Initial paper: Khil et al. Genome Research 2012
Technical paper: Brick, Pratto et al., Methods in Enzymology 2018
This nextflow pipeline is configured to work on a SLURM-based HPC with modules. It can be relatively easily configured to run on other systems (see nextflow documentation : https://www.nextflow.io/).
Tools / programs :
- bedtools 2.25.0
- bwa 0.7.17
- deeptools 3.0.1
- fastqc 0.11.8
- fastqtools 0.8
- fastxtoolkit 0.0.14
- java 1.8.0_92
- nextflow 0.30.2
- picard 2.9.2
- python 2.7
- samtools 1.8
- sratoolkit 2.9.2
- trimgalore 0.4.5
- ucsc 365
NOTE: These are the recommended (and tested) version of each tool, however newer / older versions will work in most cases. One exception is older versions of nextflow, which will not work.
Perl modules:
- BioPerl
- Bio::DB::Sam
- Getopt::Long
- Math::Round
- Statistics::Descriptive
- Time::HiRes
$NXF_PIPEDIR : Path to folder containing SSDSPipeline_1.8.nf
$NXF_GENOMES : Path to folder containing reference genomes for alignment ** This folder requires a very specific structure (see below) **
$SLURM_JOBID : Specifies the temporary subfolder to use (see Temp folder requirements below)

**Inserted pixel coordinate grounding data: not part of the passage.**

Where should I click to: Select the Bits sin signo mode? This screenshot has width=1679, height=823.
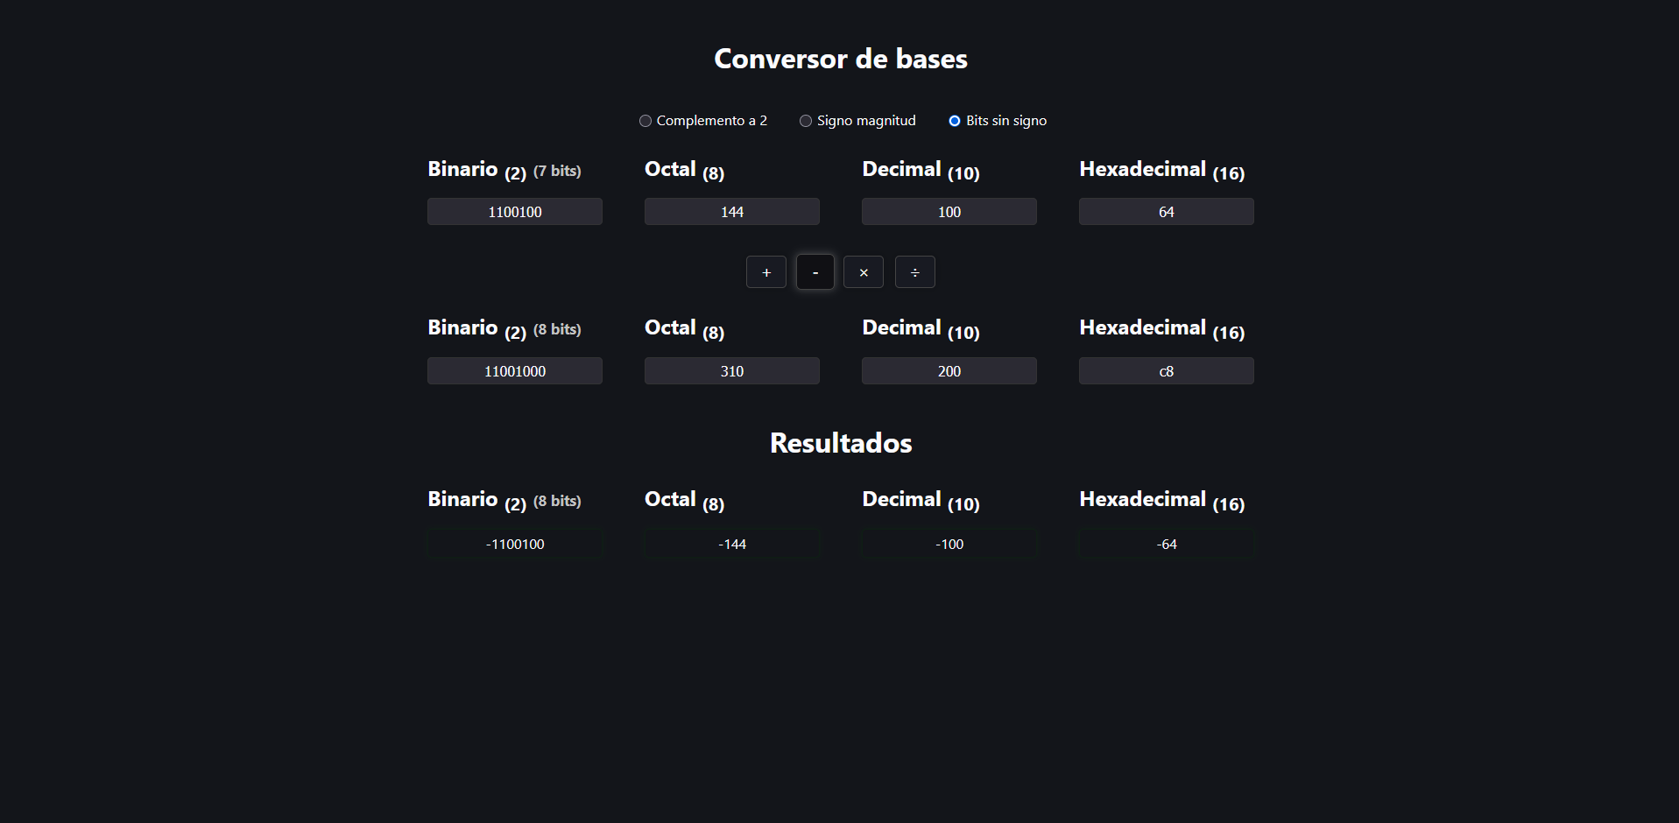click(954, 120)
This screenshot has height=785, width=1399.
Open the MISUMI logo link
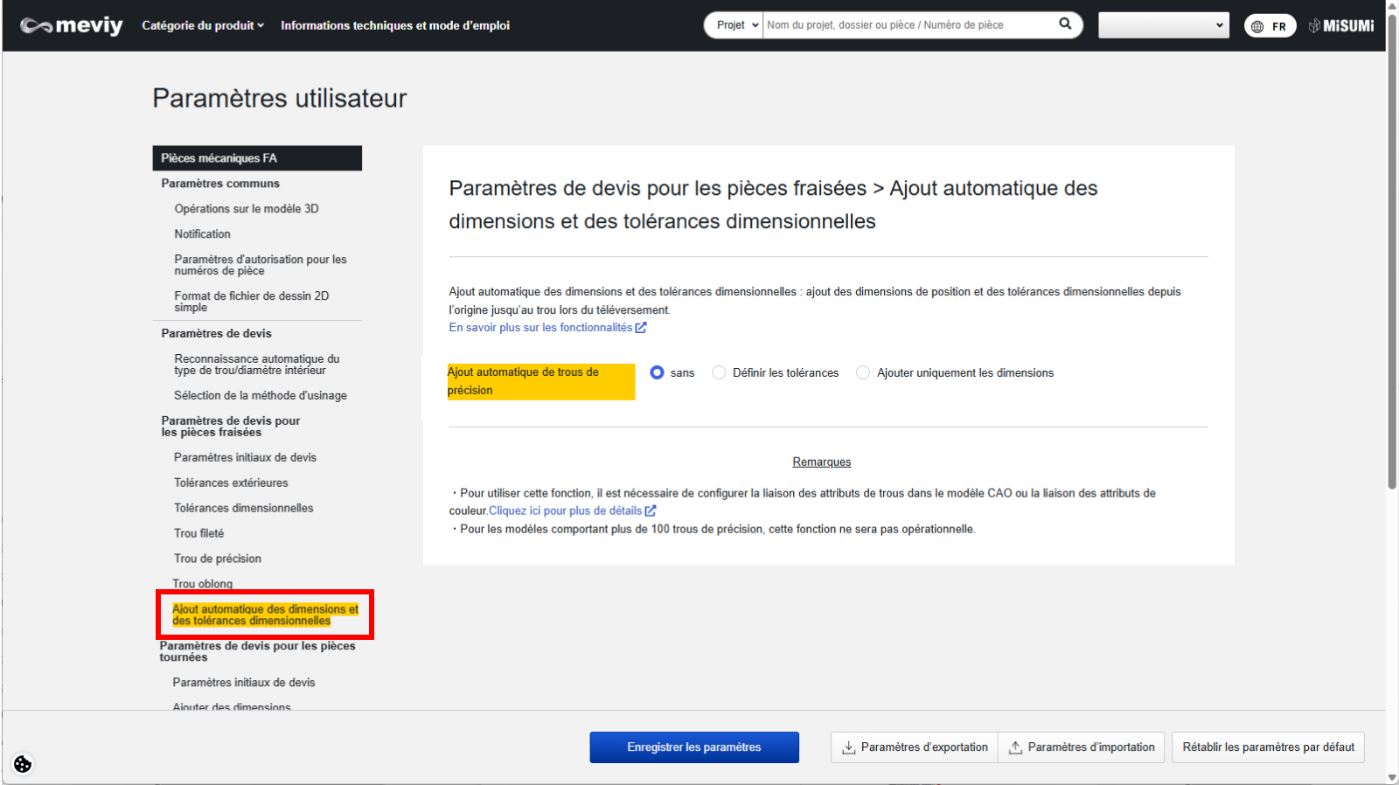1341,26
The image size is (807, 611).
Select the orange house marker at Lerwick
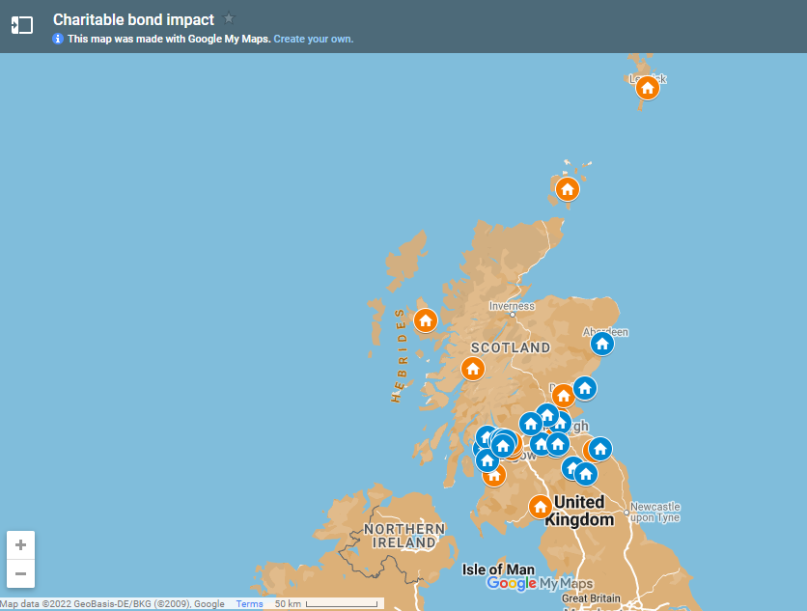coord(648,88)
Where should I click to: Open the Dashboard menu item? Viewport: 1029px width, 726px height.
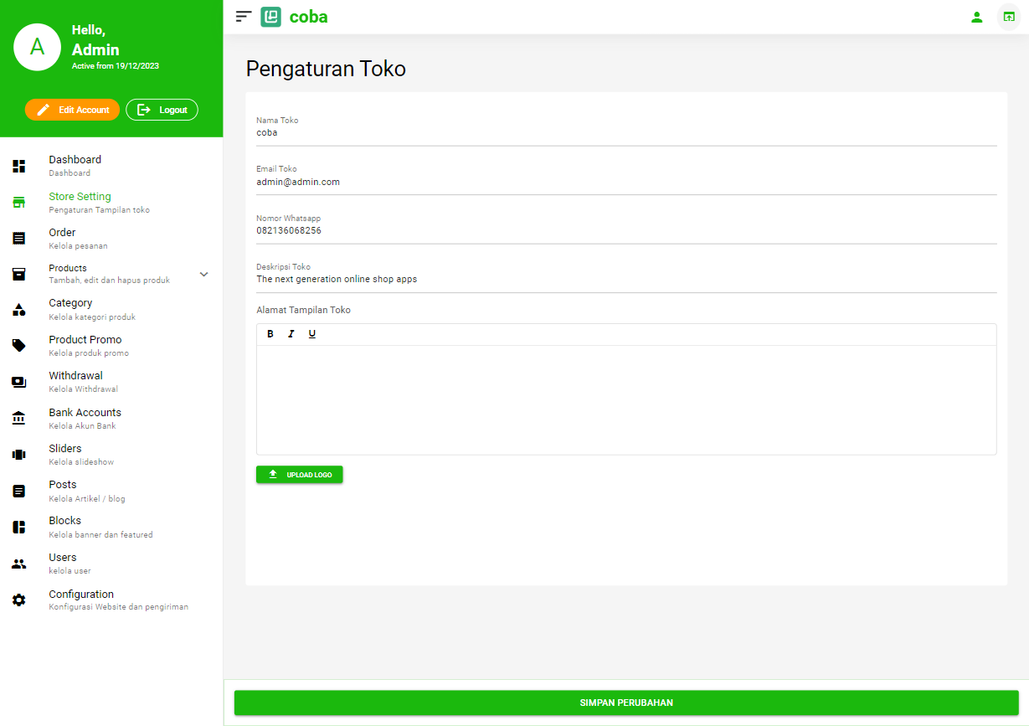point(75,165)
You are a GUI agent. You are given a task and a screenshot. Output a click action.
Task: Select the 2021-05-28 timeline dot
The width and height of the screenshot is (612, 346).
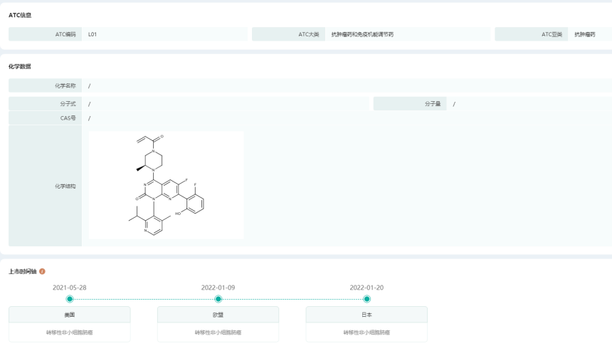[70, 299]
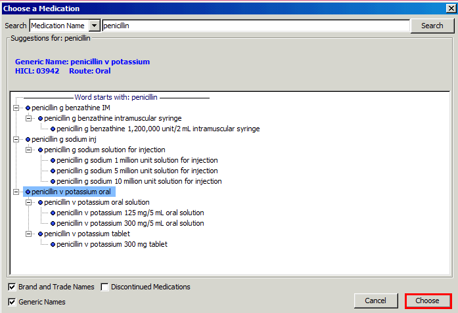The width and height of the screenshot is (458, 313).
Task: Click bullet icon beside penicillin g benzathine IM
Action: pos(28,108)
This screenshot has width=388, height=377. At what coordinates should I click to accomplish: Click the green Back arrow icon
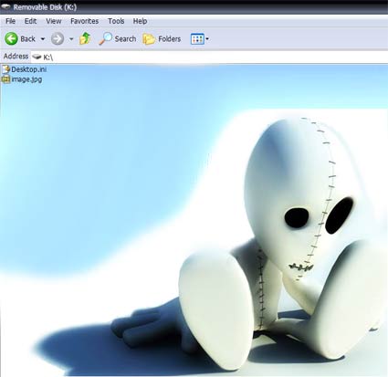[11, 39]
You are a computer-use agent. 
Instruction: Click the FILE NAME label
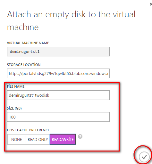tap(16, 86)
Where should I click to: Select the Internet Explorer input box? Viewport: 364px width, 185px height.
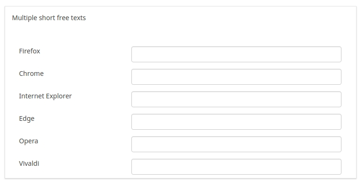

Each reference genome should be contained in a separate folder (i.e. $NXF_GENOMES/mouse_mm10). The sub-structure within this folder should be as follows:
$NXF_GENOMES/<genome>/genome.fa : Genome fasta file
$NXF_GENOMES/<genome>/genome.fa.fai : Index of genome fasta file (samtools faidx)
$NXF_GENOMES/<genome>/genome.dict : Sequence dictionary for genome fasta file (use picard CreateSequenceDictionary)
$NXF_GENOMES/<genome>/BWAIndex/version0.7.10/ : BWA 0.7 index files (should also contain soft links to the three files above)
** NOTE: The genome files MUST be named genome.XXX - other names will cause errors (i.e. mm10.fa / hg19_genome.fa / etc ...)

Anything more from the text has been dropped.